Problem details ->
Work out how many lines below contain "agent", then write only that number.

* * * * * * *

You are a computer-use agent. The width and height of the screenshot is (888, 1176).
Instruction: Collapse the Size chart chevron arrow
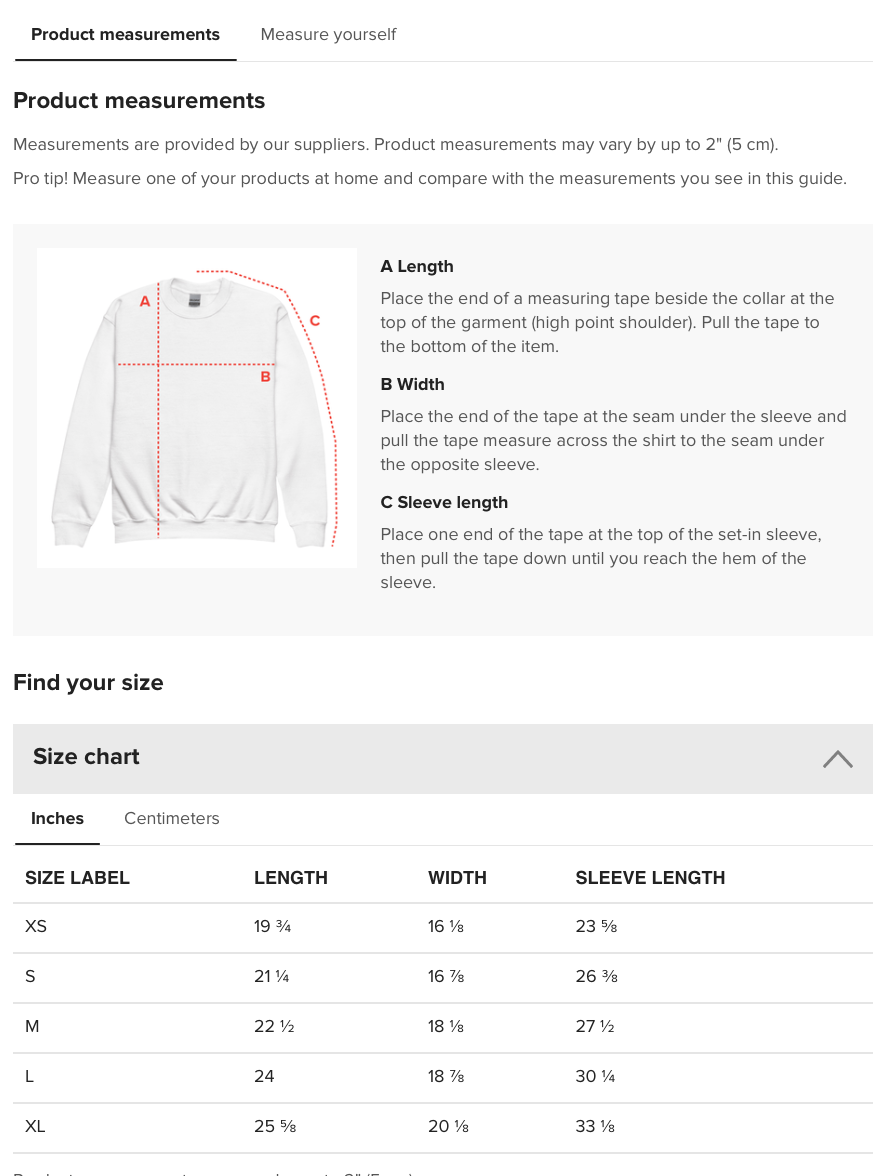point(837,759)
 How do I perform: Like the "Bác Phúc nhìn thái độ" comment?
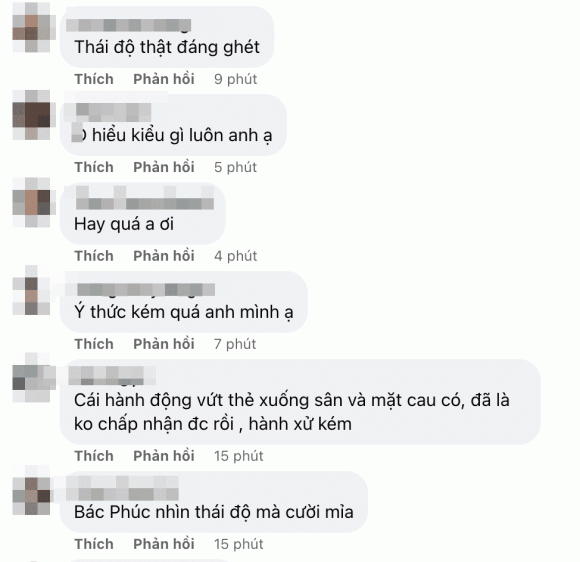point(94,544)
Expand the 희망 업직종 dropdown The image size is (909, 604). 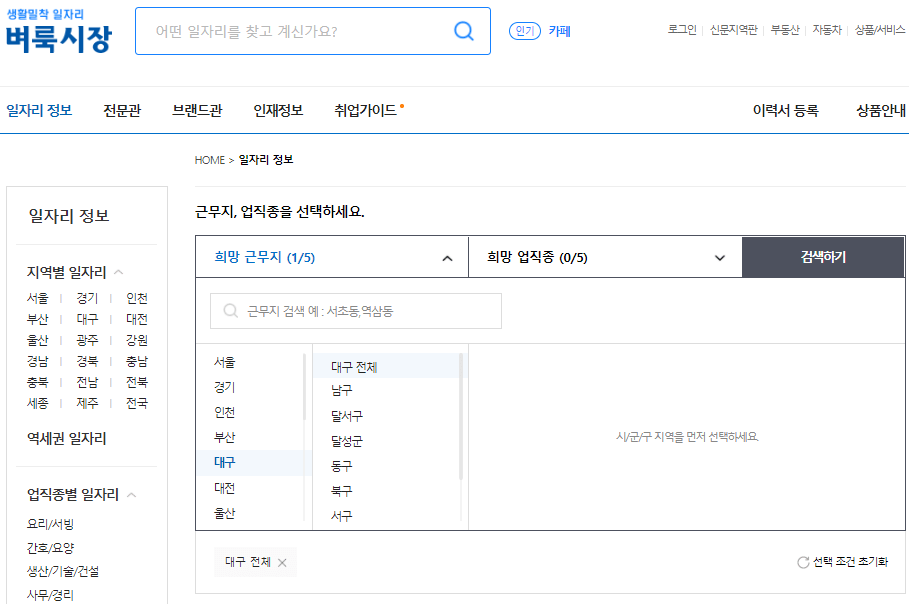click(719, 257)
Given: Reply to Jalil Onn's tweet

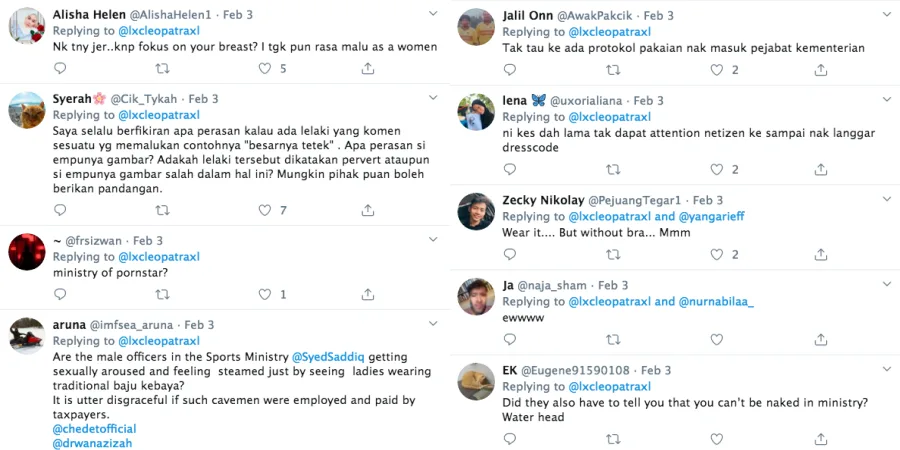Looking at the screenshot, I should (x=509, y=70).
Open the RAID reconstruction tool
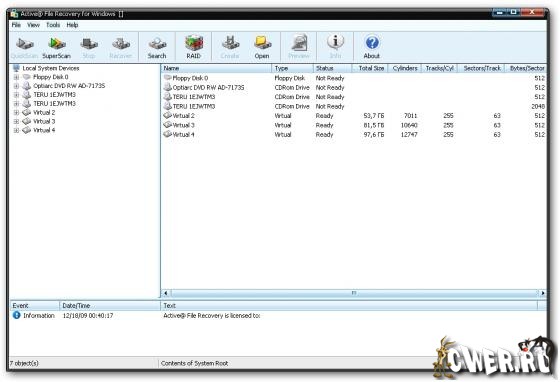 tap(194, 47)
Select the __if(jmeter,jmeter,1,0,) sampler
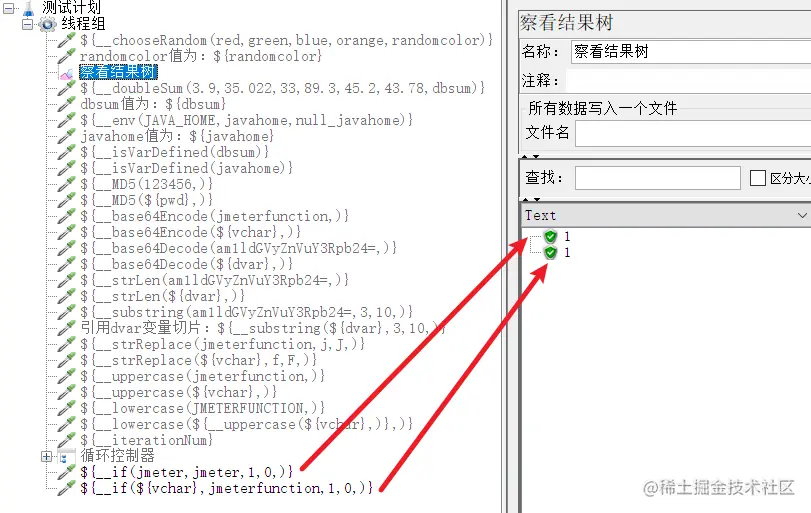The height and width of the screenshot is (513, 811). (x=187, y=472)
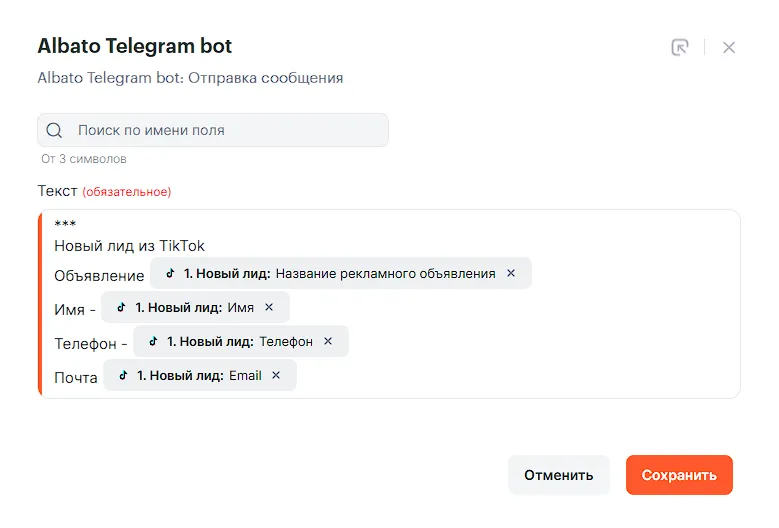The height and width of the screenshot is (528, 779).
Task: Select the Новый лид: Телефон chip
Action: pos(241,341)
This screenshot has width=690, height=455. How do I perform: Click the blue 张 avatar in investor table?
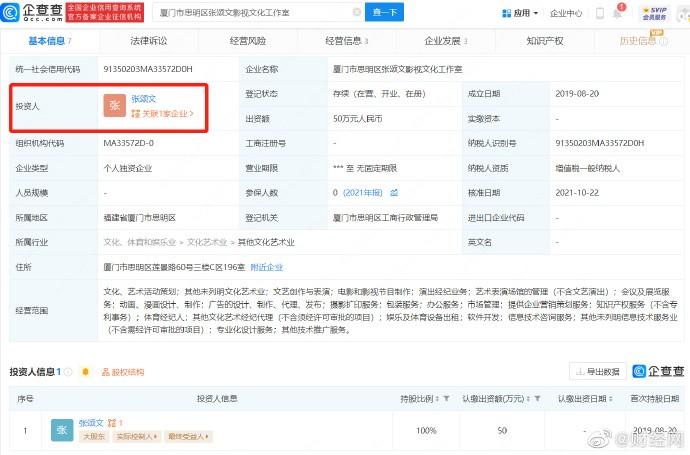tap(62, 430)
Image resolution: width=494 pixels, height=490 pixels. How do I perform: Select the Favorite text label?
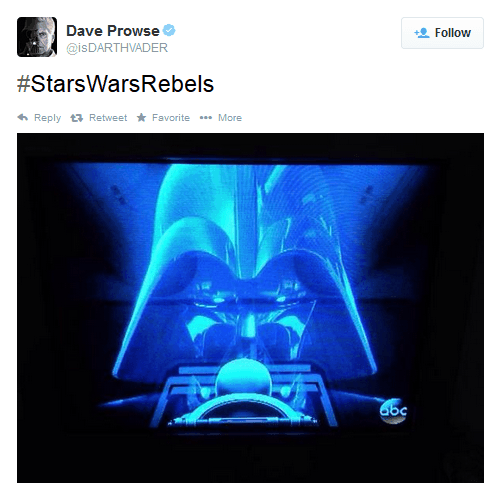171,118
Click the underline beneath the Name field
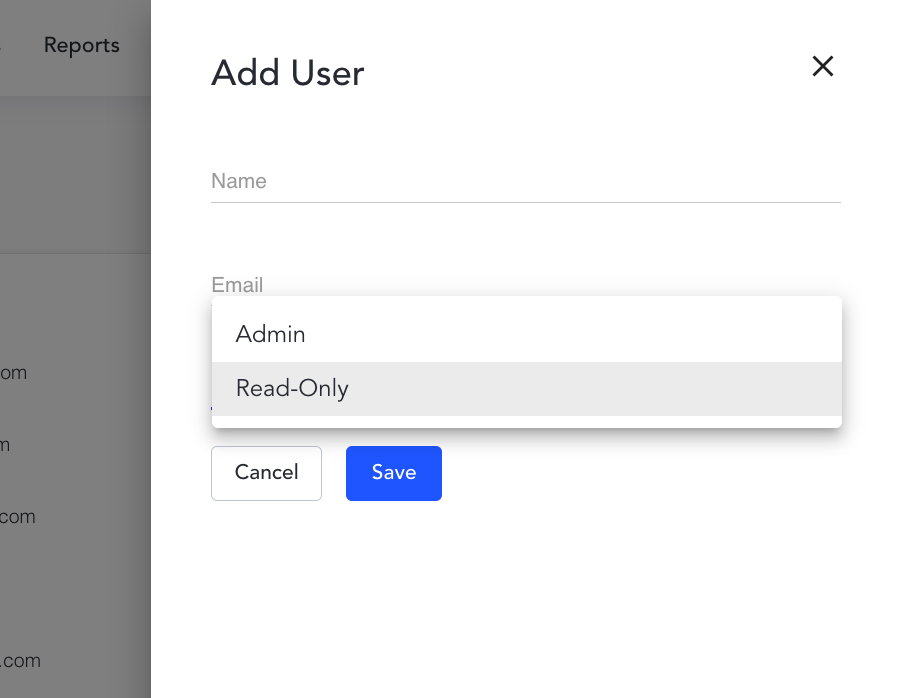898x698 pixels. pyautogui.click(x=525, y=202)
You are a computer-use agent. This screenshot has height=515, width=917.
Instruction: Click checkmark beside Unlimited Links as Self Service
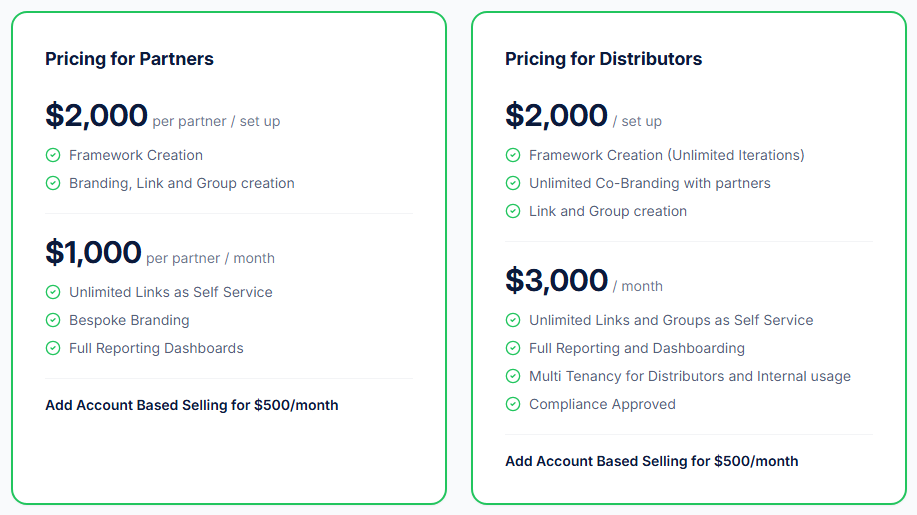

* * * * * * *

Answer section ->
2